═══ Records to process ═══

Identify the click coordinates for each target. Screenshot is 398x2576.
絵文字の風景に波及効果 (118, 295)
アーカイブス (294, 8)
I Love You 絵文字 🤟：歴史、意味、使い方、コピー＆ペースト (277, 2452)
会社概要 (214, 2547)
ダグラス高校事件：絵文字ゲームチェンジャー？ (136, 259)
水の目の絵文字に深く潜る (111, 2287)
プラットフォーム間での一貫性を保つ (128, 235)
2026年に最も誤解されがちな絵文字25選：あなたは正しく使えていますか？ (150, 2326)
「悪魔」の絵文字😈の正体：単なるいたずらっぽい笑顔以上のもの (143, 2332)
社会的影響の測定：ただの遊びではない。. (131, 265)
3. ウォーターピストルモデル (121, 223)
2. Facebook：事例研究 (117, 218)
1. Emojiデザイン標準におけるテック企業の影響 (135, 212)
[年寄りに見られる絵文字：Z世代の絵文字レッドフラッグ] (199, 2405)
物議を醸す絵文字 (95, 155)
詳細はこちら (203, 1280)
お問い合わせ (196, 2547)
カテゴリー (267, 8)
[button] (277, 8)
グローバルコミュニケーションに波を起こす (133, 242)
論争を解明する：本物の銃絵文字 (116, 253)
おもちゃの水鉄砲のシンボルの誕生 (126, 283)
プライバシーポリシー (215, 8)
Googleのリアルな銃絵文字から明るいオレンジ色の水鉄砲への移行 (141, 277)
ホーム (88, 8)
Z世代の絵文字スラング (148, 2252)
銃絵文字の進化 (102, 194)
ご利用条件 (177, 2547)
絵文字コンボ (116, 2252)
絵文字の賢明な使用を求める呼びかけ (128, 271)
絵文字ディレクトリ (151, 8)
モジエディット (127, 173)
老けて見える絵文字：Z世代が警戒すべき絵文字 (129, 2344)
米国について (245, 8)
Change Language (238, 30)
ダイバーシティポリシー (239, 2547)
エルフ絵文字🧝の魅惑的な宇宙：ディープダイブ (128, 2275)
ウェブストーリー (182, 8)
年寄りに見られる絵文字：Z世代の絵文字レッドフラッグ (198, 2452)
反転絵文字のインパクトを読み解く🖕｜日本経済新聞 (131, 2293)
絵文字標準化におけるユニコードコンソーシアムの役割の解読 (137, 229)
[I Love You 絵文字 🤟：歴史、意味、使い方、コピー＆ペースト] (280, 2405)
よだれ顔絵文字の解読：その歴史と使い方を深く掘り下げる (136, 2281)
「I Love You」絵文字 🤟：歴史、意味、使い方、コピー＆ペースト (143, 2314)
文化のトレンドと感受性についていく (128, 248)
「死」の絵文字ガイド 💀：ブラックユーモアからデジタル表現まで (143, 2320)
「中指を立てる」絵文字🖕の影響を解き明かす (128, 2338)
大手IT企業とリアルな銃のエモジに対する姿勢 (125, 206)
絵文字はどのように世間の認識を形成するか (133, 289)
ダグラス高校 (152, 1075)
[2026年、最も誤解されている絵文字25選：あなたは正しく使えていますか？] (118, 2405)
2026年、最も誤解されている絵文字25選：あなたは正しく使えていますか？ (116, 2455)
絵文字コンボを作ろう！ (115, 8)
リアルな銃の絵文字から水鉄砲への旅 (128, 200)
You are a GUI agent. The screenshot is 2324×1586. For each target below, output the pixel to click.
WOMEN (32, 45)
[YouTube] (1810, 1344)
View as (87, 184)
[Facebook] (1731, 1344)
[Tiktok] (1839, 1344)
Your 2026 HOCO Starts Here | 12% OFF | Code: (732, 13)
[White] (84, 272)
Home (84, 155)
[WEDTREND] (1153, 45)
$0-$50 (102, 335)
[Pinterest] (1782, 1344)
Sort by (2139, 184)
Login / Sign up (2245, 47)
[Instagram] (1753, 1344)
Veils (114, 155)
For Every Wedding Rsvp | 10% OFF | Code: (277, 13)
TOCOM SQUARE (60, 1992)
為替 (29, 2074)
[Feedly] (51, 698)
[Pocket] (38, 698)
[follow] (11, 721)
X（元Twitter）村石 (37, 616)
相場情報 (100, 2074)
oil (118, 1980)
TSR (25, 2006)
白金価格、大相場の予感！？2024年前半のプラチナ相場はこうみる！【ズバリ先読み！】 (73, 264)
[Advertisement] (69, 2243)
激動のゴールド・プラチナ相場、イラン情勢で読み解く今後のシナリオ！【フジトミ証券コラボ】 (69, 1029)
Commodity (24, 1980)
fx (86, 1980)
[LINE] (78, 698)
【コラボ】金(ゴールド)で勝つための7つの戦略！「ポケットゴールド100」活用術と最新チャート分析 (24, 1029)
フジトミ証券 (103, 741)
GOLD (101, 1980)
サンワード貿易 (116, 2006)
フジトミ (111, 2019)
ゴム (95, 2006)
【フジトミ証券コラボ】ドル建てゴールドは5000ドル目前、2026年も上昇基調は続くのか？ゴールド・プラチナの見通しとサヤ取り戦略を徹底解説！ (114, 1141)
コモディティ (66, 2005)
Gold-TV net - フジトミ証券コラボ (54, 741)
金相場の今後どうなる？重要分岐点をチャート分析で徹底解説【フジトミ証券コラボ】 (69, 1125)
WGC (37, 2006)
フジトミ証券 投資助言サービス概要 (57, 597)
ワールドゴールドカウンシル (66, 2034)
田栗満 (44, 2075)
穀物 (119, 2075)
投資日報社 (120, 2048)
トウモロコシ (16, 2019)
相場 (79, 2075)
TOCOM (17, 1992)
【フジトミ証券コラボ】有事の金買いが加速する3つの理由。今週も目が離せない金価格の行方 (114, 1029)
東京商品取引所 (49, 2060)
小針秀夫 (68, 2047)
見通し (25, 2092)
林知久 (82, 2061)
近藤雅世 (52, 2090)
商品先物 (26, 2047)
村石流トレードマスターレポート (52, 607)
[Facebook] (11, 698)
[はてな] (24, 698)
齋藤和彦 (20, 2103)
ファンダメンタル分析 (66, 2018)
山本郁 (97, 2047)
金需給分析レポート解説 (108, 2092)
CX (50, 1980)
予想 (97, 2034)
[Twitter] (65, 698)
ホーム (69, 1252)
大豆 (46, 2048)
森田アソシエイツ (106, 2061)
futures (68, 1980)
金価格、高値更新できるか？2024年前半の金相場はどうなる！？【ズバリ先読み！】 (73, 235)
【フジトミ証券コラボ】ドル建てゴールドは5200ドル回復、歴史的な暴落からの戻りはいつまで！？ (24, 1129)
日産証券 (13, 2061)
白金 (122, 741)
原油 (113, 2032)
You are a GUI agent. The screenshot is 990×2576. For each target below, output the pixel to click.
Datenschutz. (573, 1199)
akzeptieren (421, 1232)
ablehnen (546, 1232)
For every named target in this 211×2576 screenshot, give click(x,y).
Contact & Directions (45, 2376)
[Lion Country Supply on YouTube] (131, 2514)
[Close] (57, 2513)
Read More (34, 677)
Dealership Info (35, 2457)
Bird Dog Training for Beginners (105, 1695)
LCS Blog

═══

Exercise directions:
Count each line of the entries that holds the word "below", then state the total and nothing more.

Exercise solution:
2